It is Wednesday, November 9, 2016, and the United States has just elected its 45th President.
As we prepare to enter the New Year, how that single event will impact the optical industry remains to be seen. Certainly, the pediatric provision of the Affordable Care Act could be in jeopardy, and trade pacts with Asian countries (think eyewear from China) may become onerous.
In addition to these global scenarios, there are many others that are endemic to vision care that bear watching:
The Changing Picture of Optometry. The Boomers are selling their practices and the Millennials are entering the profession. Those who are exiting are frequently selling to large, well-capitalized “roll up” organizations. From an investor’s perspective, optical is a great story: a growing, aging patient base; premium products that yield good margins; and a relatively unconsolidated retail landscape.
The graduating Millennials are frequently foreign-born women who are less inclined to work in a traditional “retail optometry” environment (although burdensome school loans may require it for a time). These new ODs, in general, are more interested in medical optometry and less interested in spending their days in dark refracting lanes.
The Managed Vision Care Juggernaut. Managed care will continue to dominate the vision correction space, covering more lives and representing an ever-growing share of practice revenues. Managed care providers will continue to seek new revenue streams in the form of product offerings and online services. Those who can work within the managed care parameters will thrive.
The Consolidation Continues.
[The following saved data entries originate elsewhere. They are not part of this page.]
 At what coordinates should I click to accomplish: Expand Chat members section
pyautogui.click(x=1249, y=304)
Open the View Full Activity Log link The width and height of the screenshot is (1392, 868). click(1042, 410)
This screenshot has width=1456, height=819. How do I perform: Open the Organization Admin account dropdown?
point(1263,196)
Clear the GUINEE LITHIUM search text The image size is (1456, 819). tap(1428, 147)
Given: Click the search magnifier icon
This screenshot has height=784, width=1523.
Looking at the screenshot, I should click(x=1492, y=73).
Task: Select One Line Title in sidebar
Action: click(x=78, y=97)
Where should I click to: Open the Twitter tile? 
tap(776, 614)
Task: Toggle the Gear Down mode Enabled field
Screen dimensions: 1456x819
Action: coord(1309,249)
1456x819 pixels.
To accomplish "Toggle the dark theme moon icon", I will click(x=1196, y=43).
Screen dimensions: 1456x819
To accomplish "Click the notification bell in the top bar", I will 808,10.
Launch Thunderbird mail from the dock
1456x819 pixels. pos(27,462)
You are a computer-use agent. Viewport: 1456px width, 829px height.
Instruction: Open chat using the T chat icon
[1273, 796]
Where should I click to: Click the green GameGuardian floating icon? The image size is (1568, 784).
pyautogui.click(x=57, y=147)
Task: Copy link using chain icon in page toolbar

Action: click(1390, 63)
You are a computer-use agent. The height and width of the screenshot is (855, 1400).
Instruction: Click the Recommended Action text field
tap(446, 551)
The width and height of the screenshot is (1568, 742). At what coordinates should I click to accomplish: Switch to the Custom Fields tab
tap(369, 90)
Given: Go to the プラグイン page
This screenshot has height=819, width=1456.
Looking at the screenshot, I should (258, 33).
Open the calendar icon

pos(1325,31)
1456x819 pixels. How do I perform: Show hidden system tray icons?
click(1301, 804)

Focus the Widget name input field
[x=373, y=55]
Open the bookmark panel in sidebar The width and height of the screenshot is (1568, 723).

The strong “optical story” will continue to drive the acquisition and consolidation craze, as capital-intensive and public companies amass market share and enter complementary product and distribution categories. In addition to retail, product suppliers, wholesalers and buying alliances will be ready targets for the money folks. For those who presume that government will soon intercede in these activities, think again. Unless the vision care consumer is disadvantaged in some way, government is not interested.
It’s the Technology, Stupid! In the end, it’s what really drives the industry. Products that offer improved performance, unique features and benefits and consumer-centric appeal are on the horizon, and they will come to market at a faster clip than ever before. Many will represent paradigm shifts, such as new protocols for dealing with basic vision correction problems (like presbyopia and digital eyestrain). Manufacturing processes will be refined and accelerated by 3D printing, a still very formative technology.
We may be peering ahead with some degree of trepidation, but for the brave and nimble among us, 2017 holds much opportunity.